How to interpret Loria’s 20th-overall finish in winning percentage? It’s certainly an uninspiring mark, and it doesn’t take a giant leap of imagination to picture Jim Crane’s Astros, Thomas Ricketts’ Cubs, Stewart Sternberg’s Rays, Lerner Enterprises’ Nationals, or even Ron Fowler’s Padres all in the near future surpassing the Marlins’ .483 mark under Loria.

But Loria, even with the one scarce playoff appearance in his 12 years of ownership so far, has still consistently overseen the assembly of competitive teams. Robert Nutting’s Pirates, David Glass’ Royals, and Mike Illitch’s Tigers (even with their recent elite performance) all lag significantly behind Loria’s winning percentage, and Charlie Monfort’s Rockies and Peter Angelos’ Orioles are behind as well despite an additional decade of experience. Perhaps with the exception of Angelos, these men are not lampooned quite so often.

Another variable that’s important to consider is that Loria is working in a baseball market that presents as many challenges as attempting to establish a luscious farm in the middle of the desert. After a short (and relatively unimpressive) honeymoon period following the Marlins’ inception in 1993, neither victory nor new ownership nor a new stadium has reaped the Marlins anything but league-worst attendance:

The Marlins Built It, They Did Not Come
Year Fans/Game NL Rank Marlins Win% Significant Event
1993 37,837 5 .395 Brand-new team
1994 32,838 6 .443 Players’ Strike
1995 23,950 8 .469 Players’ Strike
1996 21,565 10 .494
1997 29,189 5 .568 World Series Champions
1998 21,362 13 .333
1999 16,906 15 .395
2000 15,041 15 .491
2001 15,570 15 .469
2002 10,038 15 .488 Loria assumes ownership
2003 16,089 15 .562 World Series Champions
2004 21,272 14 .512
2005 22,871 15 .512
2006 14,372 16 .481
2007 16,919 16 .438
2008 16,482 16 .522
2009 18,075 16 .537 Finished five games out of Wild Card
2010 18,825 16 .494
2011 19,494 16 .444
2012 27,400 12 .426 New stadium
2013 19,584 15 .383
2014 21,453 15 .519 Through May 27

Even a 91-game winner in 2003 (Loria’s eventual World Series winner—this chart only includes regular-season attendance) and a legitimate Wild Card race in 2009 were unable to lift the Marlins off the attendance-ranking floor. Marlins attendance was a critical problem even before Loria’s tenure, it dropped significantly in each of the first four years of franchise history, even while the team improved its winning percentage with each subsequent season.
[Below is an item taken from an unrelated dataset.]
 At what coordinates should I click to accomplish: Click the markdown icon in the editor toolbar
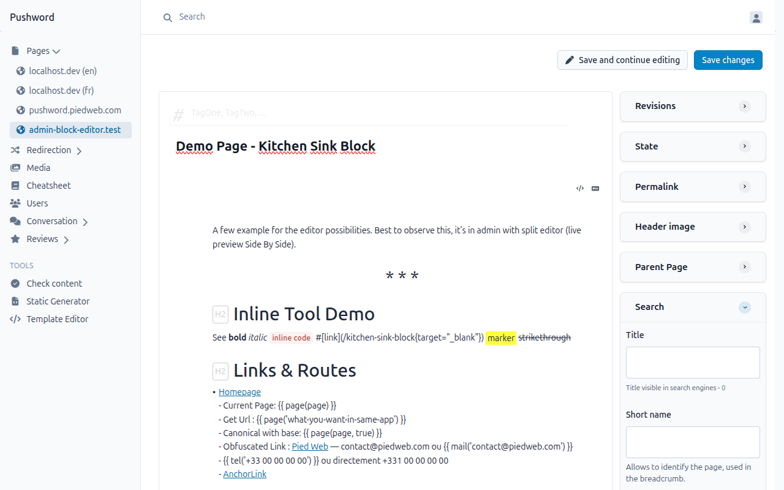[x=595, y=188]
A near-total lack of attendance creates a confounding and cascading series of disadvantages for a revenue-strapped team. One solution, executed famously and near-flawlessly by the A’s and the Rays, is to hire a group of totally transcendent analytical minds to shift all of baseball’s paradigms on their ear until money is no longer one of the game’s most valuable resources.

But let’s say that you can’t find a totally transcendent analytical baseball mind. (They are, I hear, quite rare.) One plausible but high-risk strategy is to decide to pursue cyclical—not sustained—success. That is, for most seasons, keep your focus on developing young (low-cost) talent, and then push all of your chips and saved-up shekels to the center of the table when you feel there is an opening for your team to succeed.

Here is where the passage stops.